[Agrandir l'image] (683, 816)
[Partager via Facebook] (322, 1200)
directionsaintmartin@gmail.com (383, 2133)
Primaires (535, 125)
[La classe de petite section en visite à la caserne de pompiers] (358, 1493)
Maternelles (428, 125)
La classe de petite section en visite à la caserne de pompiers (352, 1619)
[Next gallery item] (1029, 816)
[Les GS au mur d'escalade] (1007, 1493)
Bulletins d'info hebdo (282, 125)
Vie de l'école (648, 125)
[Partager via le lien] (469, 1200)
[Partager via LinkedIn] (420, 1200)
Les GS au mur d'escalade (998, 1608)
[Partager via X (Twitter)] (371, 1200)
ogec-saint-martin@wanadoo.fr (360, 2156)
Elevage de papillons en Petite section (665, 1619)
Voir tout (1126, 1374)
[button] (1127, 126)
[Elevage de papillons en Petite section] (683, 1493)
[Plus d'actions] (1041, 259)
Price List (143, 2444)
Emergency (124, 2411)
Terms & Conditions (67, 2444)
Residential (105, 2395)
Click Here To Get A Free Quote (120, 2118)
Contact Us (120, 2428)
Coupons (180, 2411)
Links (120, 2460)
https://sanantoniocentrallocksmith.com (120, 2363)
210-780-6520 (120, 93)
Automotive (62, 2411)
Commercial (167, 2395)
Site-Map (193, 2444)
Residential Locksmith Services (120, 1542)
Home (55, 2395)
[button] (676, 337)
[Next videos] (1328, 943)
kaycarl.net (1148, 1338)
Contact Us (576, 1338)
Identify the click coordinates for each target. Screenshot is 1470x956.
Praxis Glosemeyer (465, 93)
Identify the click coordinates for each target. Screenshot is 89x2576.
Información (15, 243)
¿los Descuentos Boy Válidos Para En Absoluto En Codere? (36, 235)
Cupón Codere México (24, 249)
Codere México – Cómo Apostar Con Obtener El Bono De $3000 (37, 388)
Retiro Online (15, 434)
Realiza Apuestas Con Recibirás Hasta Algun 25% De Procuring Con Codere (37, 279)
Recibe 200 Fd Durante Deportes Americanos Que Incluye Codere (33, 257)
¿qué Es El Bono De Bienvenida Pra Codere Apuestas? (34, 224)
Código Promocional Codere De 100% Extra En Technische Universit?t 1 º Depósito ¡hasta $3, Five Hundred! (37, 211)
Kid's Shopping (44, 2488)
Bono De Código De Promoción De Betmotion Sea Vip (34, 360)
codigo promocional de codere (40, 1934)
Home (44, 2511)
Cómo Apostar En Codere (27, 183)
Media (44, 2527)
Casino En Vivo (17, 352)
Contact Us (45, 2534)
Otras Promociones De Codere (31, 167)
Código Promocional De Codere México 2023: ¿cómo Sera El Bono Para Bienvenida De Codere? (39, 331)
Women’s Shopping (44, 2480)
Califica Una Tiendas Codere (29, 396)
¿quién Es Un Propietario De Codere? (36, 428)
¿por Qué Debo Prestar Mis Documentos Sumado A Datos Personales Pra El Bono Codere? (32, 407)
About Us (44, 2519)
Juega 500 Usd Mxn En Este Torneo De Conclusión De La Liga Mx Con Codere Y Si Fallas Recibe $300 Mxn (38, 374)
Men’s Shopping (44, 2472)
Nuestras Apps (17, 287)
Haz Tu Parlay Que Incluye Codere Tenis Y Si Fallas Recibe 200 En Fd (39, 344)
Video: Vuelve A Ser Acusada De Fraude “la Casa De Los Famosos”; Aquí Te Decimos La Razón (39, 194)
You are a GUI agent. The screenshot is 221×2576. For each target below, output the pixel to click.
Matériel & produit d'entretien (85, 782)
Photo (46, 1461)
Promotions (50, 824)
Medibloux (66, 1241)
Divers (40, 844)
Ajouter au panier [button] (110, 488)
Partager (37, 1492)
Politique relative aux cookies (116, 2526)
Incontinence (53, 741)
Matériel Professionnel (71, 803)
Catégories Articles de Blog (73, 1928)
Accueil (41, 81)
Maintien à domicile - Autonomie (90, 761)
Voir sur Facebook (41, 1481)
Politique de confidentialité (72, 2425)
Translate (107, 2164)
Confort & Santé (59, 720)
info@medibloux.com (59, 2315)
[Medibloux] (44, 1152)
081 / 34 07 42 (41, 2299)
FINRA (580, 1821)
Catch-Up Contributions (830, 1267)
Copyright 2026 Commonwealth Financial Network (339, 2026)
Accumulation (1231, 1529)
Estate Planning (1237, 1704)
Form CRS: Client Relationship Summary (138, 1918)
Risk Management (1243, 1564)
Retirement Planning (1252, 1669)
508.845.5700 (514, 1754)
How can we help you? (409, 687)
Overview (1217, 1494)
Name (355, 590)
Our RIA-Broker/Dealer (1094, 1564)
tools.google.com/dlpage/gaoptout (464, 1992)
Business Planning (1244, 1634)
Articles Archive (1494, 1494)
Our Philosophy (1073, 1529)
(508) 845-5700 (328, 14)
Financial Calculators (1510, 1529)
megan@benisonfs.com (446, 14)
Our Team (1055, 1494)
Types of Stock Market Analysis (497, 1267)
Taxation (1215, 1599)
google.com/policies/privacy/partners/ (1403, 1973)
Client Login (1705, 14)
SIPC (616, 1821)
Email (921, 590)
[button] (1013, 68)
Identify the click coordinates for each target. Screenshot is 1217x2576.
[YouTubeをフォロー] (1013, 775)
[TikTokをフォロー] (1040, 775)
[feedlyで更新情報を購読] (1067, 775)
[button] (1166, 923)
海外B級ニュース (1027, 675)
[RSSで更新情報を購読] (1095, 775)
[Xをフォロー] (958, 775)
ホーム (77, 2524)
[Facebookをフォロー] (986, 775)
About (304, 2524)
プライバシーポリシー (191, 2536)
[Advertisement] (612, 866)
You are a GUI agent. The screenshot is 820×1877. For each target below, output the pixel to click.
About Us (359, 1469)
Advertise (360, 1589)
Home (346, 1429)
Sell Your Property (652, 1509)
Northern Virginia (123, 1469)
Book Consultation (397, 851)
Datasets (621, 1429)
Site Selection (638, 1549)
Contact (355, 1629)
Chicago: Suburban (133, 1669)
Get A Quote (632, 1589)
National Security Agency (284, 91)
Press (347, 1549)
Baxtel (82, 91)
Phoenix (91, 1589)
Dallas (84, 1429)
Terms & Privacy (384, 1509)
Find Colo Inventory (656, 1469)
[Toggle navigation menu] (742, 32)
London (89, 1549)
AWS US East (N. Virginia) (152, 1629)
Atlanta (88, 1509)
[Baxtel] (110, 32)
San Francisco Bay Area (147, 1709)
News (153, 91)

* [Work to complete]:
Every entry needs to be copied again, word for word.

* [Solution to this problem]:
[Agrandir l'image] (683, 816)
[Partager via Facebook] (322, 1200)
directionsaintmartin@gmail.com (383, 2133)
Primaires (535, 125)
[La classe de petite section en visite à la caserne de pompiers] (358, 1493)
Maternelles (428, 125)
La classe de petite section en visite à la caserne de pompiers (352, 1619)
[Next gallery item] (1029, 816)
[Les GS au mur d'escalade] (1007, 1493)
Bulletins d'info hebdo (282, 125)
Vie de l'école (648, 125)
[Partager via le lien] (469, 1200)
[Partager via LinkedIn] (420, 1200)
Les GS au mur d'escalade (998, 1608)
[Partager via X (Twitter)] (371, 1200)
ogec-saint-martin@wanadoo.fr (360, 2156)
Elevage de papillons en Petite section (665, 1619)
Voir tout (1126, 1374)
[button] (1127, 126)
[Elevage de papillons en Petite section] (683, 1493)
[Plus d'actions] (1041, 259)
Price List (143, 2444)
Emergency (124, 2411)
Terms & Conditions (67, 2444)
Residential (105, 2395)
Click Here To Get A Free Quote (120, 2118)
Contact Us (120, 2428)
Coupons (180, 2411)
Links (120, 2460)
https://sanantoniocentrallocksmith.com (120, 2363)
210-780-6520 (120, 93)
Automotive (62, 2411)
Commercial (167, 2395)
Site-Map (193, 2444)
Residential Locksmith Services (120, 1542)
Home (55, 2395)
[button] (676, 337)
[Next videos] (1328, 943)
kaycarl.net (1148, 1338)
Contact Us (576, 1338)
Identify the click coordinates for each target. Screenshot is 1470x956.
Praxis Glosemeyer (465, 93)
Identify the click coordinates for each target. Screenshot is 89x2576.
Información (15, 243)
¿los Descuentos Boy Válidos Para En Absoluto En Codere? (36, 235)
Cupón Codere México (24, 249)
Codere México – Cómo Apostar Con Obtener El Bono De $3000 (37, 388)
Retiro Online (15, 434)
Realiza Apuestas Con Recibirás Hasta Algun 25% De Procuring Con Codere (37, 279)
Recibe 200 Fd Durante Deportes Americanos Que Incluye Codere (33, 257)
¿qué Es El Bono De Bienvenida Pra Codere Apuestas? (34, 224)
Código Promocional Codere De 100% Extra En Technische Universit?t 1 º Depósito ¡hasta $3, Five Hundred! (37, 211)
Kid's Shopping (44, 2488)
Bono De Código De Promoción De Betmotion Sea Vip (34, 360)
codigo promocional de codere (40, 1934)
Home (44, 2511)
Cómo Apostar En Codere (27, 183)
Media (44, 2527)
Casino En Vivo (17, 352)
Contact Us (45, 2534)
Otras Promociones De Codere (31, 167)
Código Promocional De Codere México 2023: ¿cómo Sera El Bono Para Bienvenida De Codere? (39, 331)
Women’s Shopping (44, 2480)
Califica Una Tiendas Codere (29, 396)
¿quién Es Un Propietario De Codere? (36, 428)
¿por Qué Debo Prestar Mis Documentos Sumado A Datos Personales Pra El Bono Codere? (32, 407)
About Us (44, 2519)
Juega 500 Usd Mxn En Este Torneo De Conclusión De La Liga Mx Con Codere Y Si Fallas Recibe $300 Mxn (38, 374)
Men’s Shopping (44, 2472)
Nuestras Apps (17, 287)
Haz Tu Parlay Que Incluye Codere Tenis Y Si Fallas Recibe 200 En Fd (39, 344)
Video: Vuelve A Ser Acusada De Fraude “la Casa De Los Famosos”; Aquí Te Decimos La Razón (39, 194)
You are a GUI agent. The screenshot is 221×2576. For each target below, output the pixel to click.
Matériel & produit d'entretien (85, 782)
Photo (46, 1461)
Promotions (50, 824)
Medibloux (66, 1241)
Divers (40, 844)
Ajouter au panier [button] (110, 488)
Partager (37, 1492)
Politique relative aux cookies (116, 2526)
Incontinence (53, 741)
Matériel Professionnel (71, 803)
Catégories Articles de Blog (73, 1928)
Accueil (41, 81)
Maintien à domicile - Autonomie (90, 761)
Voir sur Facebook (41, 1481)
Politique de confidentialité (72, 2425)
Translate (107, 2164)
Confort & Santé (59, 720)
info@medibloux.com (59, 2315)
[Medibloux] (44, 1152)
081 / 34 07 42 (41, 2299)
FINRA (580, 1821)
Catch-Up Contributions (830, 1267)
Copyright 2026 Commonwealth Financial Network (339, 2026)
Accumulation (1231, 1529)
Estate Planning (1237, 1704)
Form CRS: Client Relationship Summary (138, 1918)
Risk Management (1243, 1564)
Retirement Planning (1252, 1669)
508.845.5700 (514, 1754)
How can we help you? (409, 687)
Overview (1217, 1494)
Name (355, 590)
Our RIA-Broker/Dealer (1094, 1564)
tools.google.com/dlpage/gaoptout (464, 1992)
Business Planning (1244, 1634)
Articles Archive (1494, 1494)
Our Philosophy (1073, 1529)
(508) 845-5700 (328, 14)
Financial Calculators (1510, 1529)
megan@benisonfs.com (446, 14)
Our Team (1055, 1494)
Types of Stock Market Analysis (497, 1267)
Taxation (1215, 1599)
google.com/policies/privacy/partners/ (1403, 1973)
Client Login (1705, 14)
SIPC (616, 1821)
Email (921, 590)
[button] (1013, 68)
Identify the click coordinates for each target. Screenshot is 1217x2576.
[YouTubeをフォロー] (1013, 775)
[TikTokをフォロー] (1040, 775)
[feedlyで更新情報を購読] (1067, 775)
[button] (1166, 923)
海外B級ニュース (1027, 675)
[RSSで更新情報を購読] (1095, 775)
[Xをフォロー] (958, 775)
ホーム (77, 2524)
[Facebookをフォロー] (986, 775)
About (304, 2524)
プライバシーポリシー (191, 2536)
[Advertisement] (612, 866)
You are a GUI agent. The screenshot is 820×1877. For each target below, output the pixel to click.
About Us (359, 1469)
Advertise (360, 1589)
Home (346, 1429)
Sell Your Property (652, 1509)
Northern Virginia (123, 1469)
Book Consultation (397, 851)
Datasets (621, 1429)
Site Selection (638, 1549)
Contact (355, 1629)
Chicago: Suburban (133, 1669)
Get A Quote (632, 1589)
National Security Agency (284, 91)
Press (347, 1549)
Baxtel (82, 91)
Phoenix (91, 1589)
Dallas (84, 1429)
Terms & Privacy (384, 1509)
Find Colo Inventory (656, 1469)
[Toggle navigation menu] (742, 32)
London (89, 1549)
AWS US East (N. Virginia) (152, 1629)
Atlanta (88, 1509)
[Baxtel] (110, 32)
San Francisco Bay Area (147, 1709)
News (153, 91)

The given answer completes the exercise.